Il Sole delle Alpi, bandiera della Padania

Oggi il popolo leghista si è riunito nell’annuale raduno a Pontida. Una grandissimi scritta, BOSSI, campeggiava sul “sacro prato”. La manifestazione è partito con l’inno Va’ pensiero e l’alzabandiera. Quest’anno son presenti anche maxi schermi.

Continuano ad arrivare in questa cittadina del bergamasco dall’alba pullman della Lega Nord carichi di militanti. Ai lati del prato sono presenti gli organizzatori e i venditori di gadget della Padania e cibi della tradizione del nord.

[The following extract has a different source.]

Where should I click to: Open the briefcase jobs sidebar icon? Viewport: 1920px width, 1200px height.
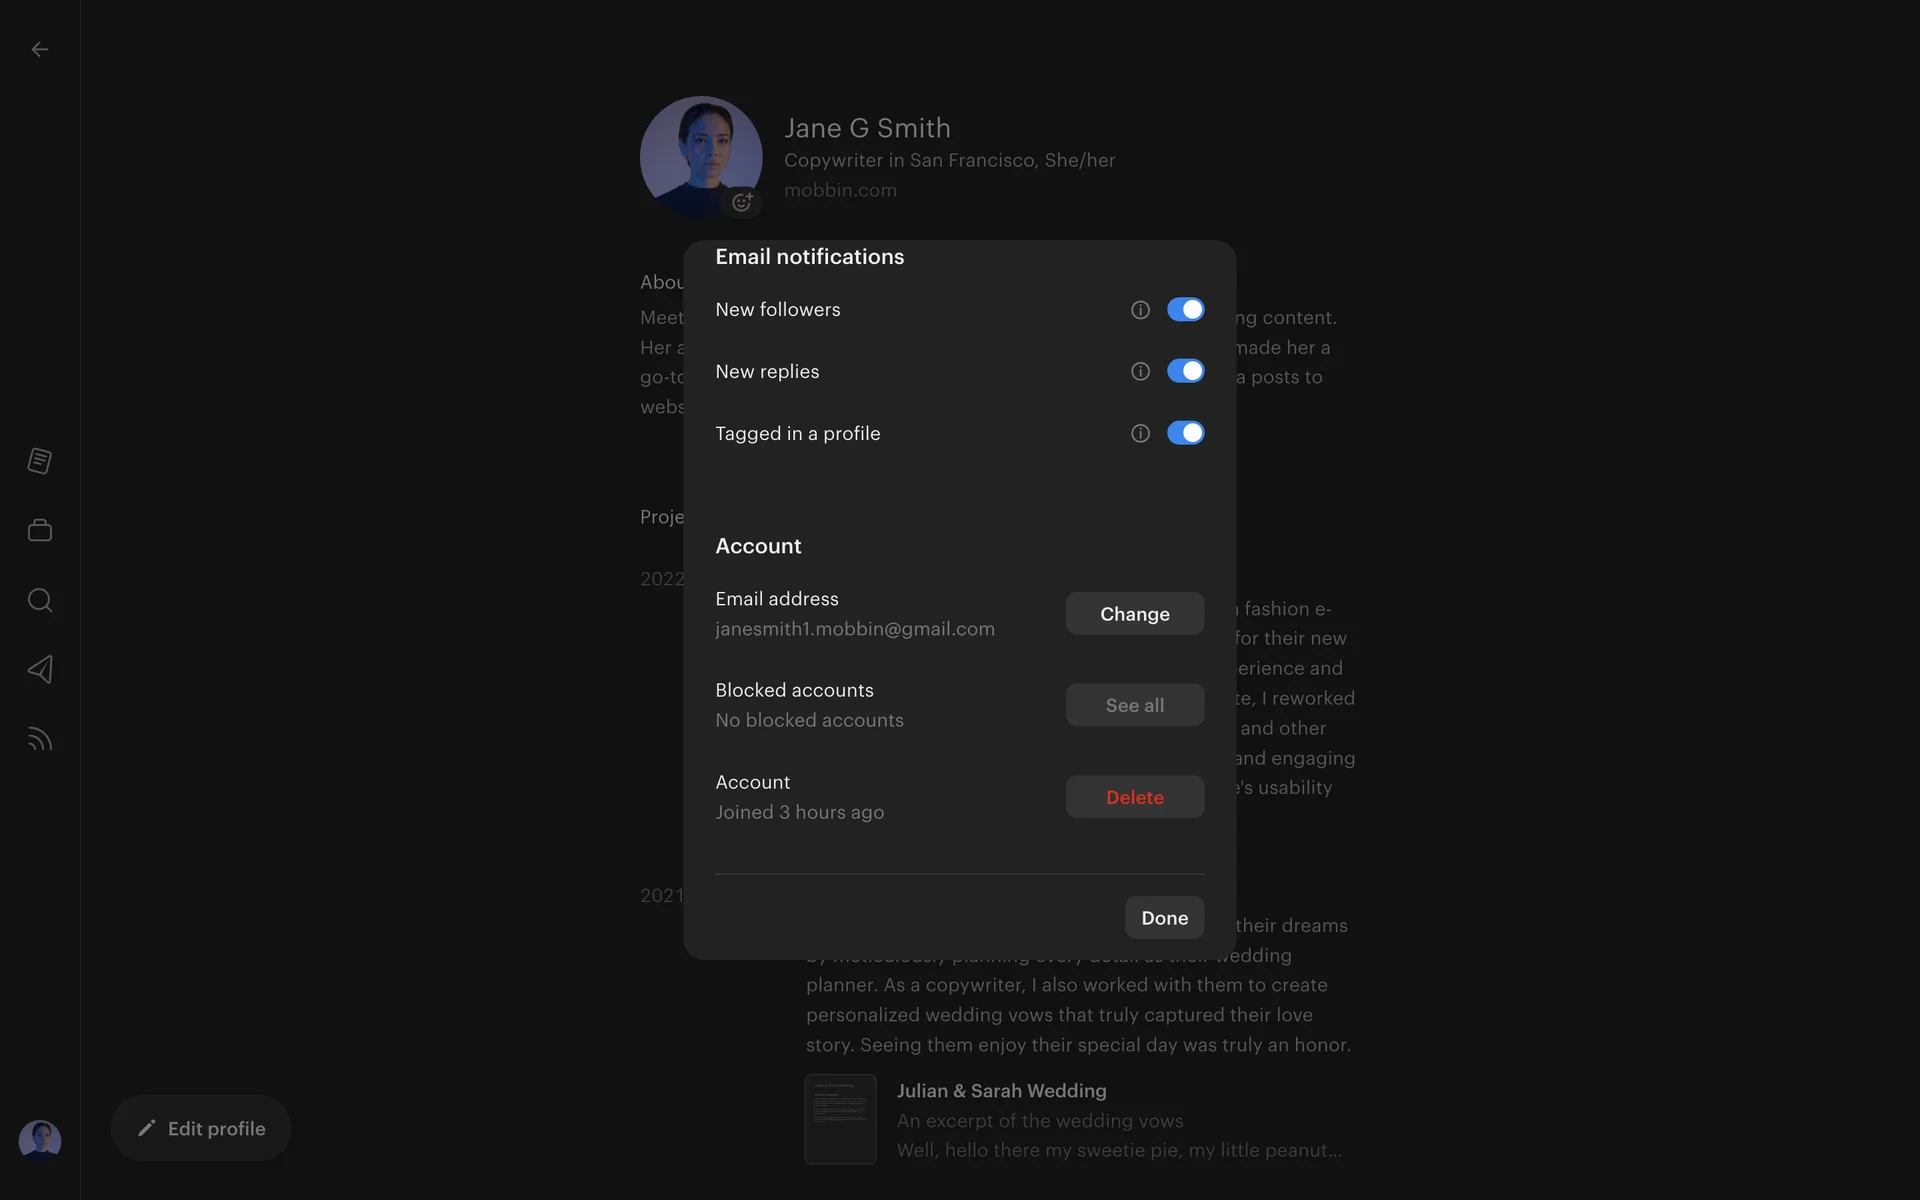click(x=40, y=530)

Questa manifestazione viene svolta da 17 anni: la prima volta il 20 maggio 1990, anche se nel 1989 si svolse una manifestazione simile. Si ripete ogni anno anche il giuramento alla Lega Nord e alla Padania, che richiama quello del 1167 dei comuni lombardi (in cui si fondò la Lega lombarda), in contrasto con l’imperatore Federico II Barbarossa, che pretendeva il potere su questi comuni.

Quest’anno la manifestazione è meno fatta di politica: più musica e meno comizi. Ci saranno lo stesso le interviste ai dirigenti della Lega. Umberto Bossi conclude la manifestazione col suo tradizionale discorso.